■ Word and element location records
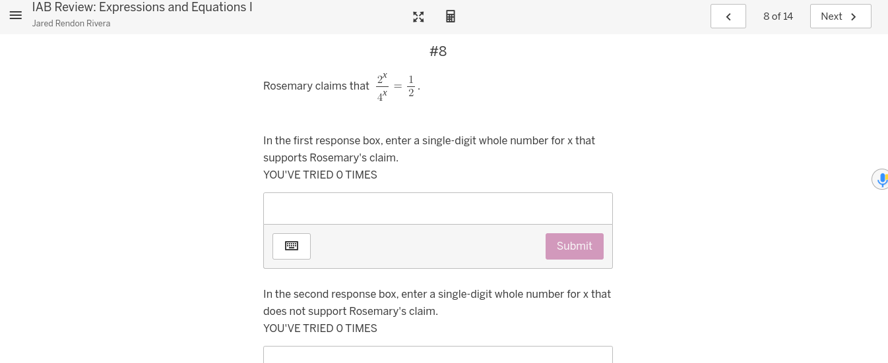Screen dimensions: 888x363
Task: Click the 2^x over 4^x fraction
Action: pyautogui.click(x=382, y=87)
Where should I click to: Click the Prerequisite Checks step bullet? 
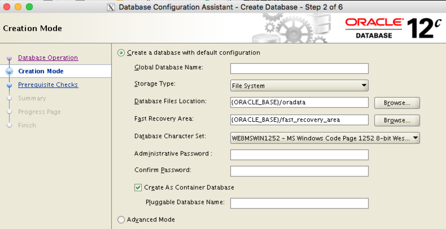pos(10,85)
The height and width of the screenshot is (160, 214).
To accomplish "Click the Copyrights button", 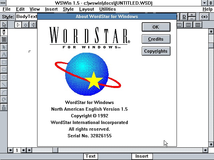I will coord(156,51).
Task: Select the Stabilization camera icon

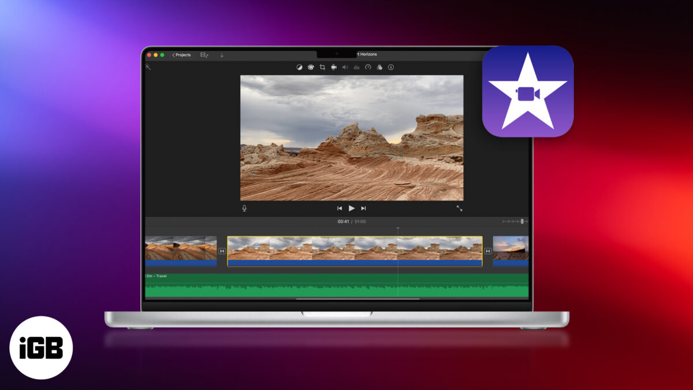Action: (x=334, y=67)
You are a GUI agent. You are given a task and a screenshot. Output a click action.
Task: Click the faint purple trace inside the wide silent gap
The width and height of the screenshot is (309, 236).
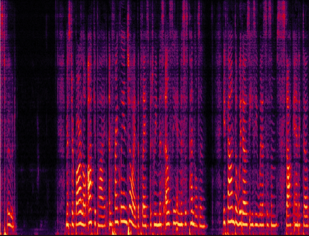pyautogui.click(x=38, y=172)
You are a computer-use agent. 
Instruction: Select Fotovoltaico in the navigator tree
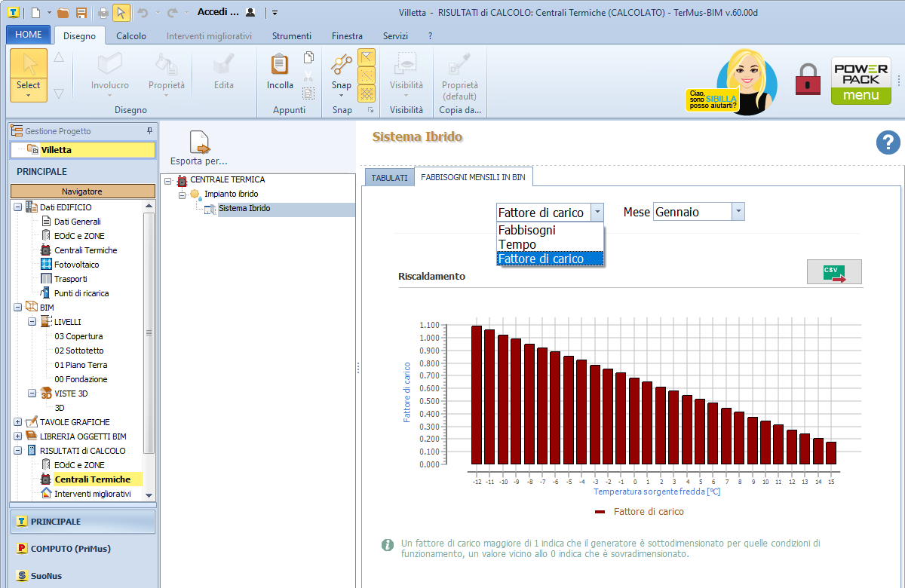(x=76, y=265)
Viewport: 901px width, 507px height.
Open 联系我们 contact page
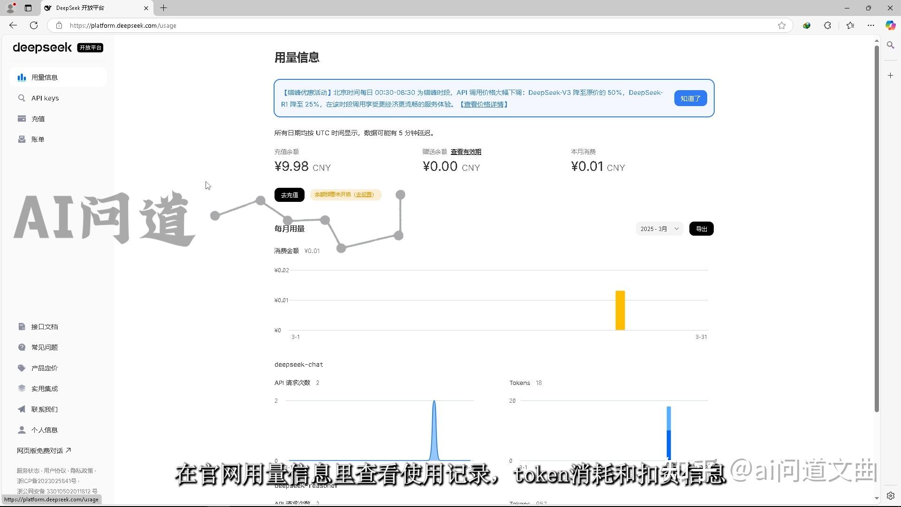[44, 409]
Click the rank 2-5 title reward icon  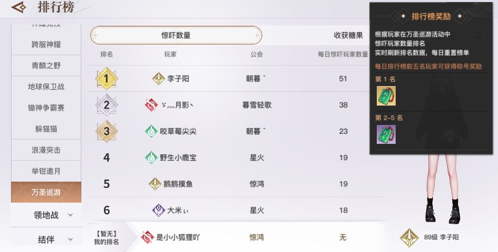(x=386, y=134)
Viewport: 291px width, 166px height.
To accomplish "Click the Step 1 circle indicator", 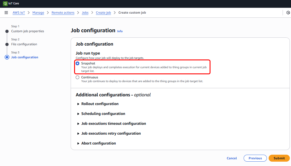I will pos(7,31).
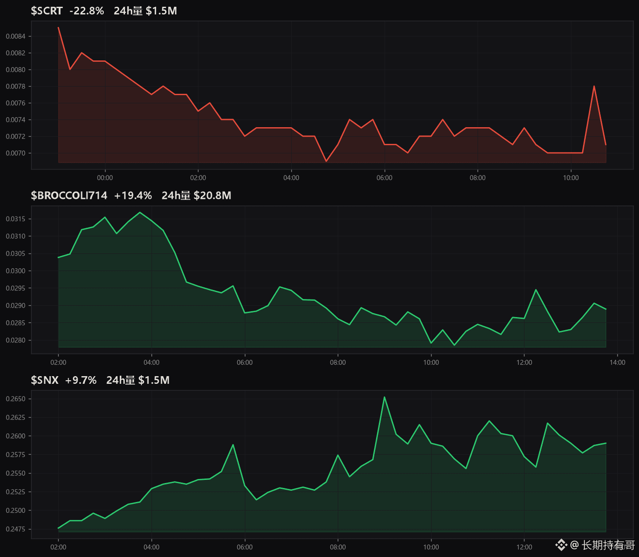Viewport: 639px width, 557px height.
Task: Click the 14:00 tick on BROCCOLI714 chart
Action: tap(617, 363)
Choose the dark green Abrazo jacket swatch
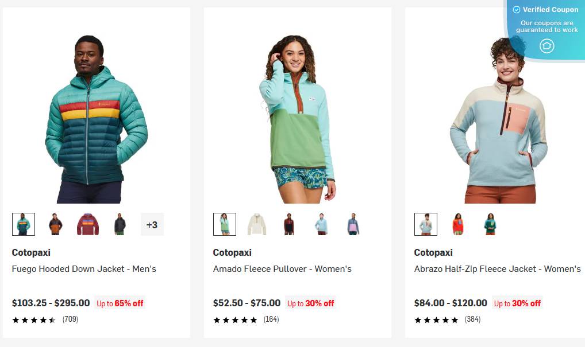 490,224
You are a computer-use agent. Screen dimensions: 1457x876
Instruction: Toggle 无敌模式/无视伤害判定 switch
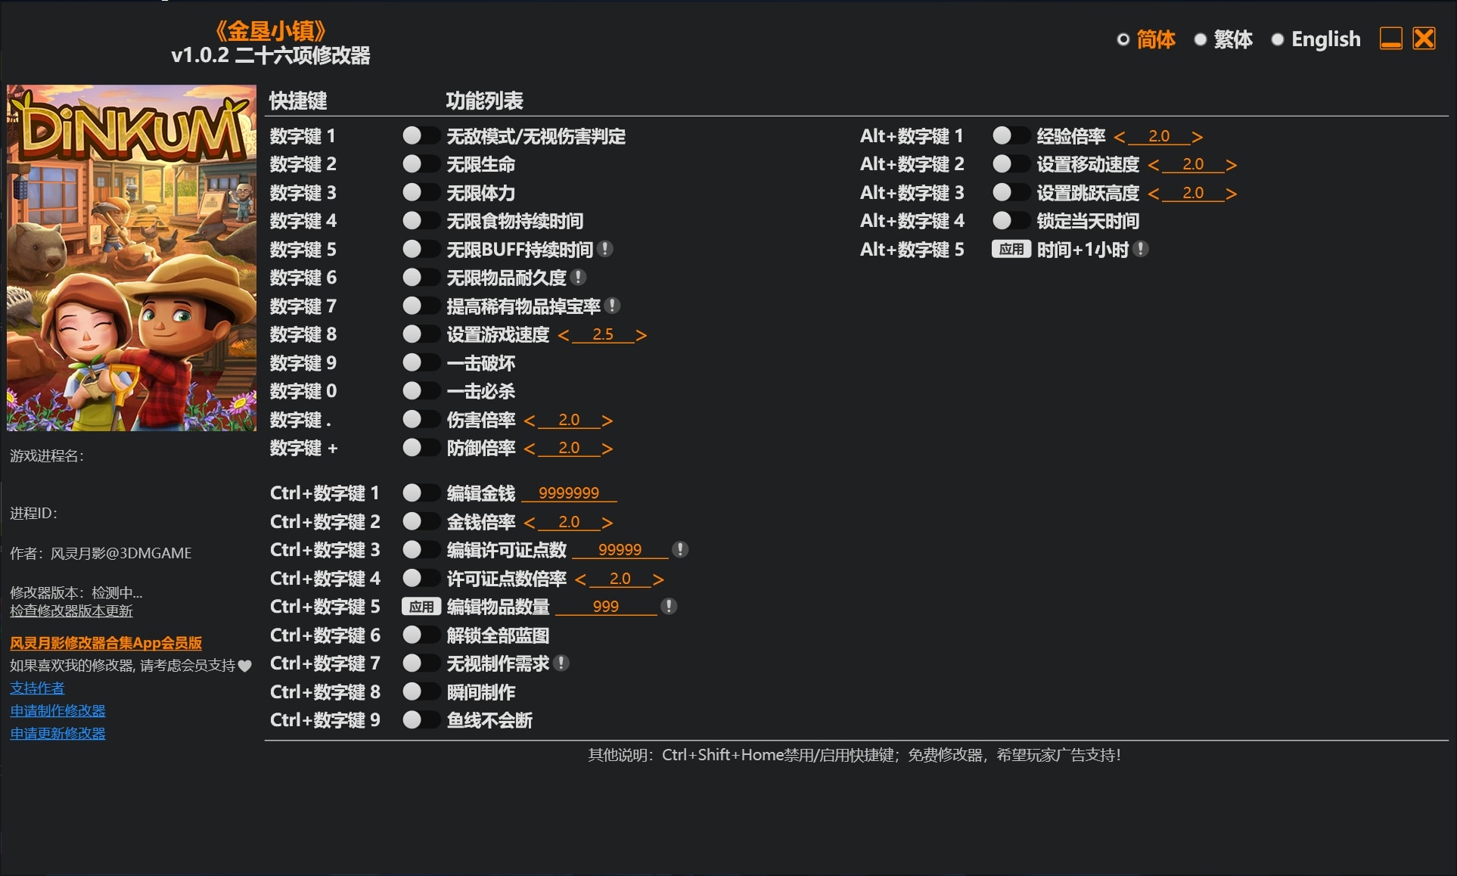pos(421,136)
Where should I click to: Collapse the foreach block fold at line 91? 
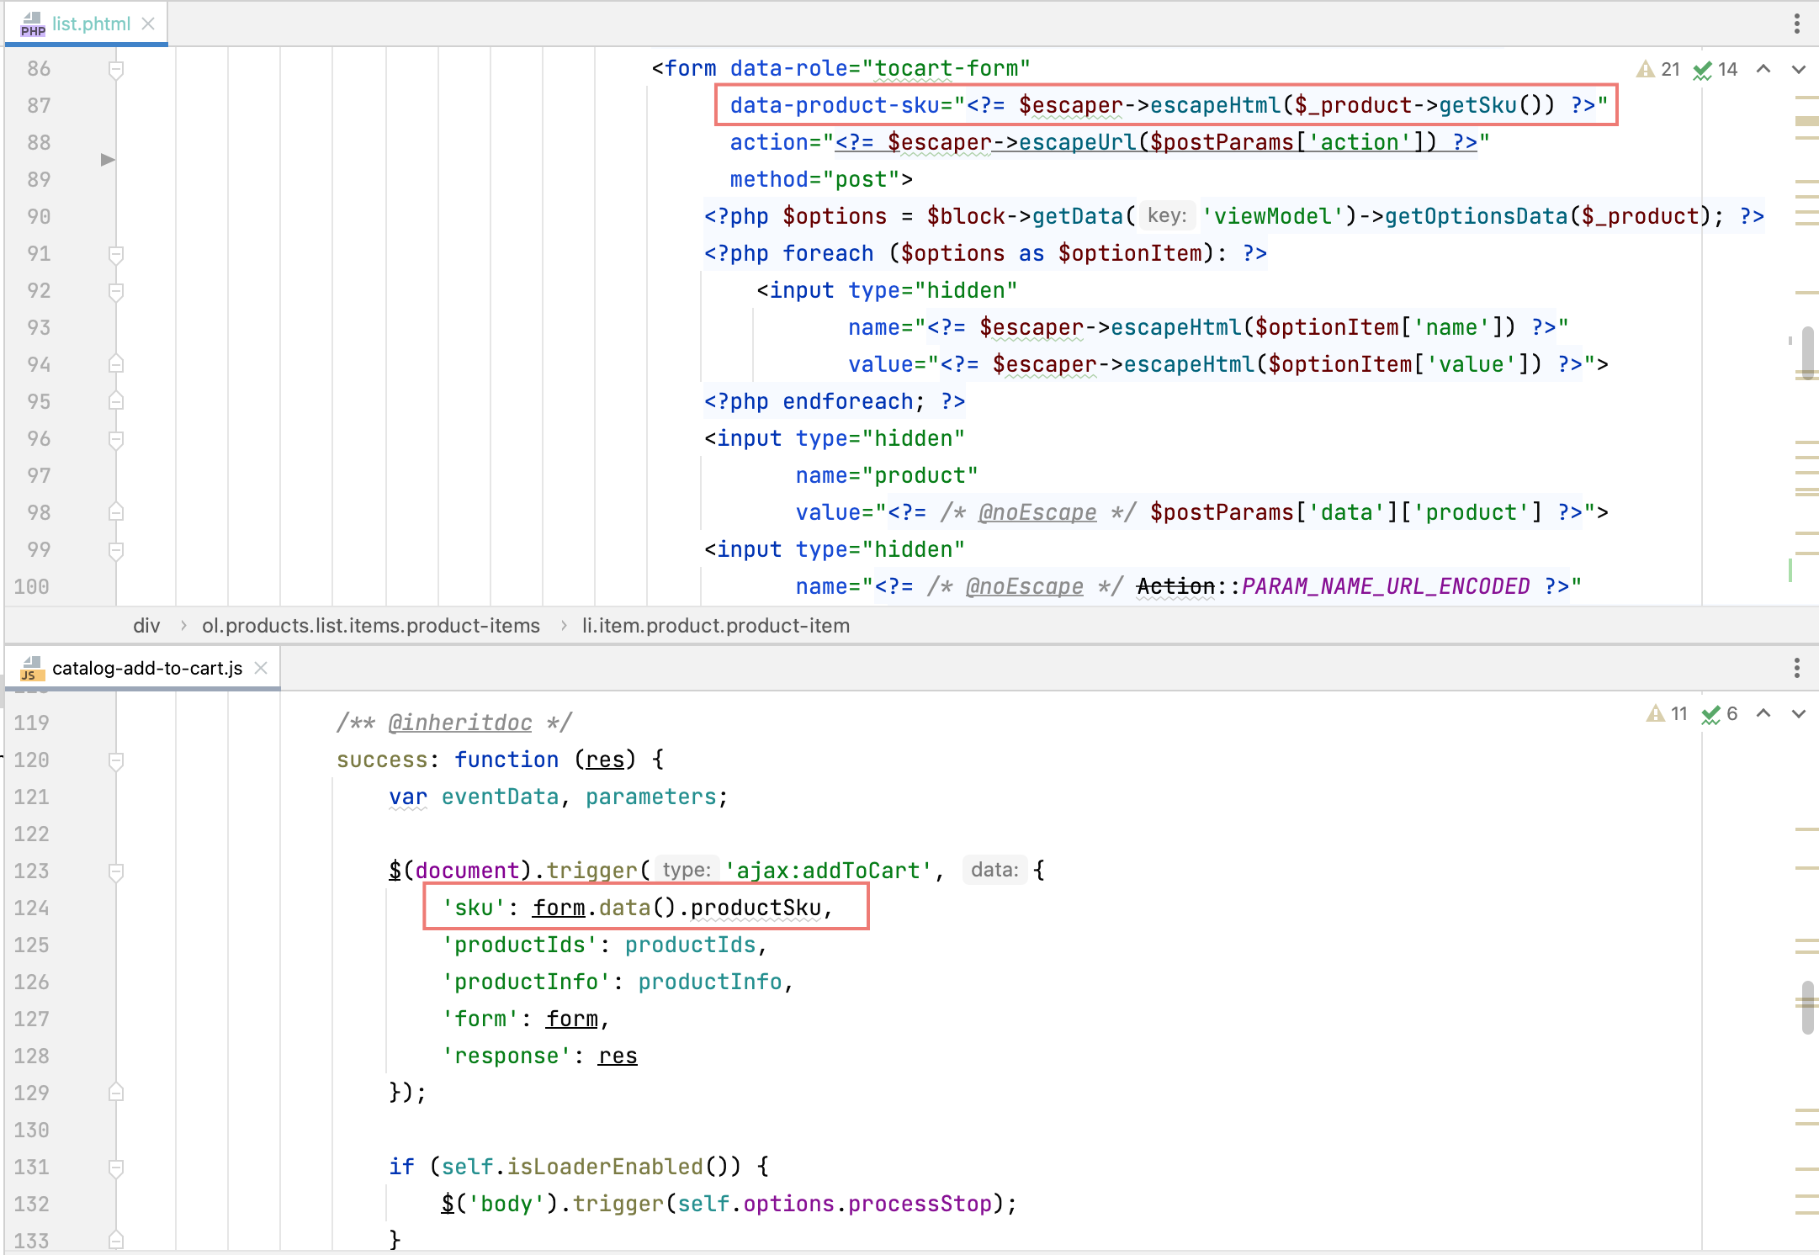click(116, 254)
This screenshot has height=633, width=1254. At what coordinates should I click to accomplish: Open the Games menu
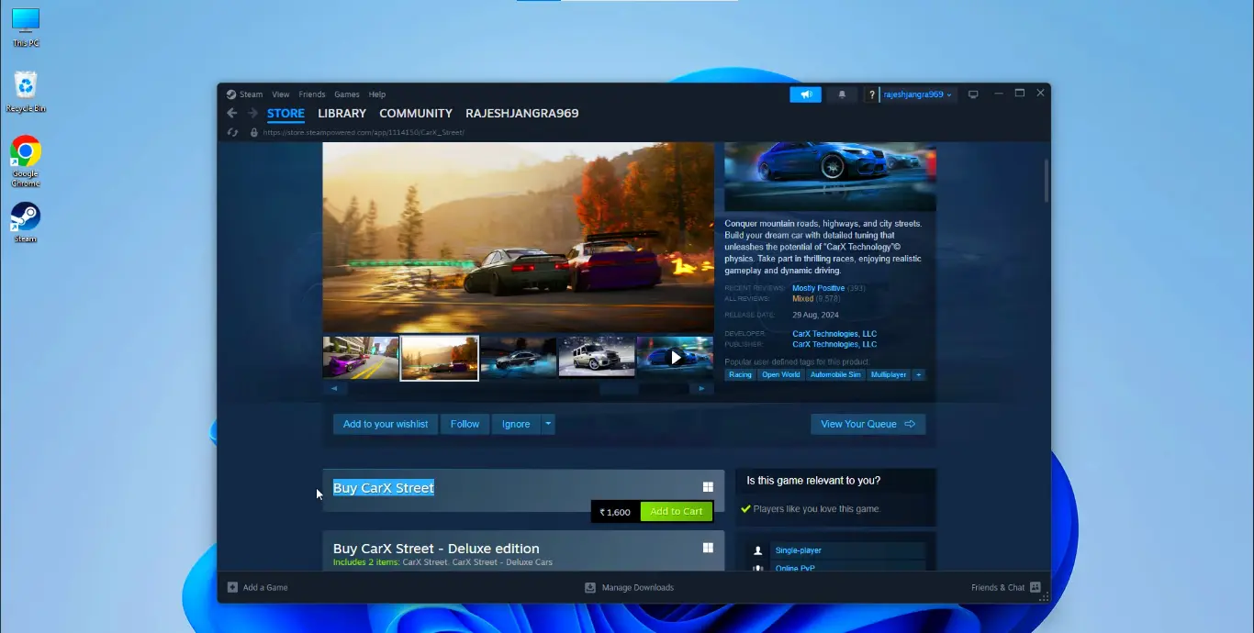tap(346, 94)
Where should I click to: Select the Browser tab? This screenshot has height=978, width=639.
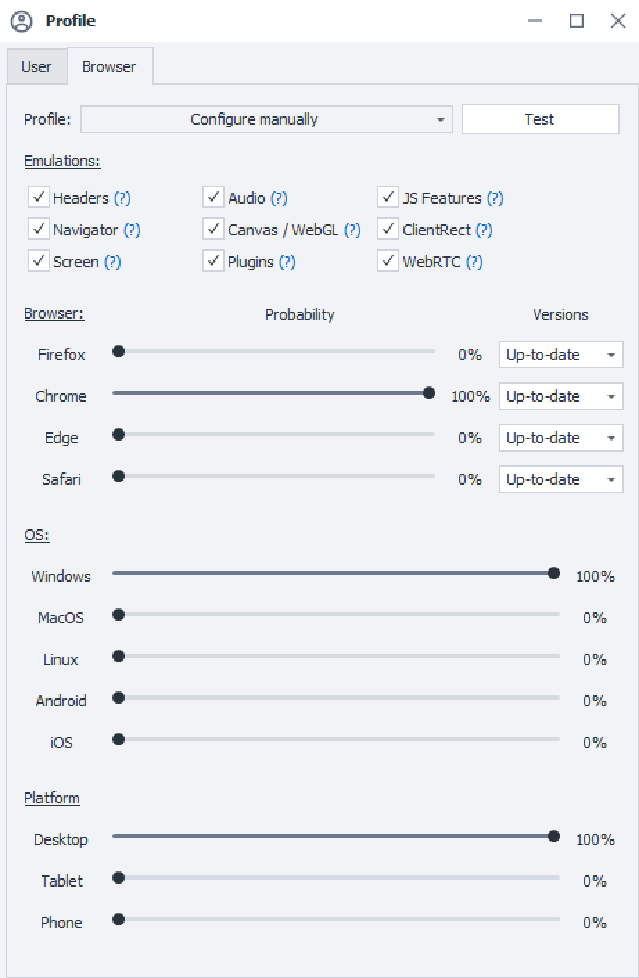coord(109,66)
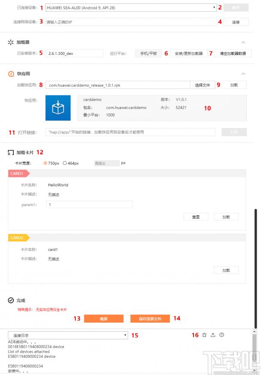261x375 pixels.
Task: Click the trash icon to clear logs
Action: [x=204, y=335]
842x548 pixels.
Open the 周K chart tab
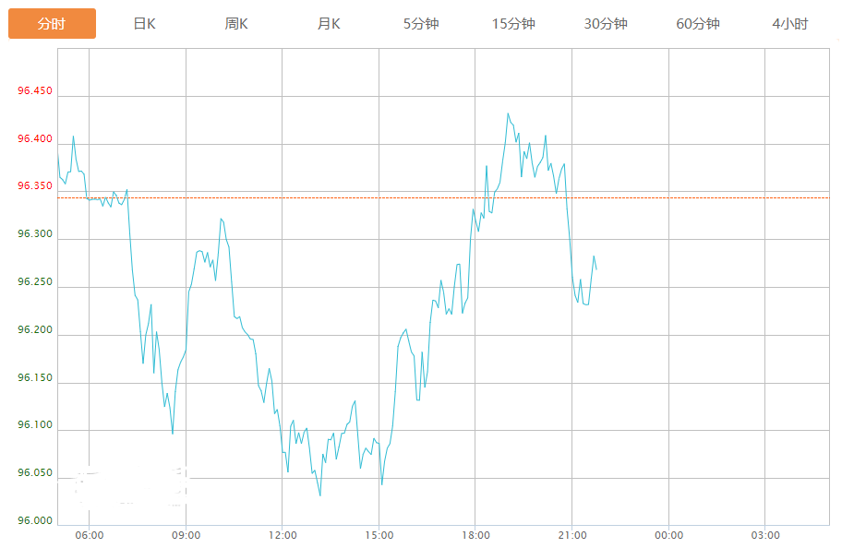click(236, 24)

■ Challenge
Write out the material above word for word, from the line containing "This screenshot has height=633, width=1254." through the end of the material. Leave the pictures out.

■ Solution to this task
This screenshot has height=633, width=1254. At what coordinates should I click to accomplish: Open the Games menu
tap(346, 94)
Where should I click to: Select the Browser tab? This screenshot has height=978, width=639.
coord(109,66)
261x375 pixels.
Task: Click the trash icon to clear logs
Action: [x=204, y=335]
842x548 pixels.
Open the 周K chart tab
click(236, 24)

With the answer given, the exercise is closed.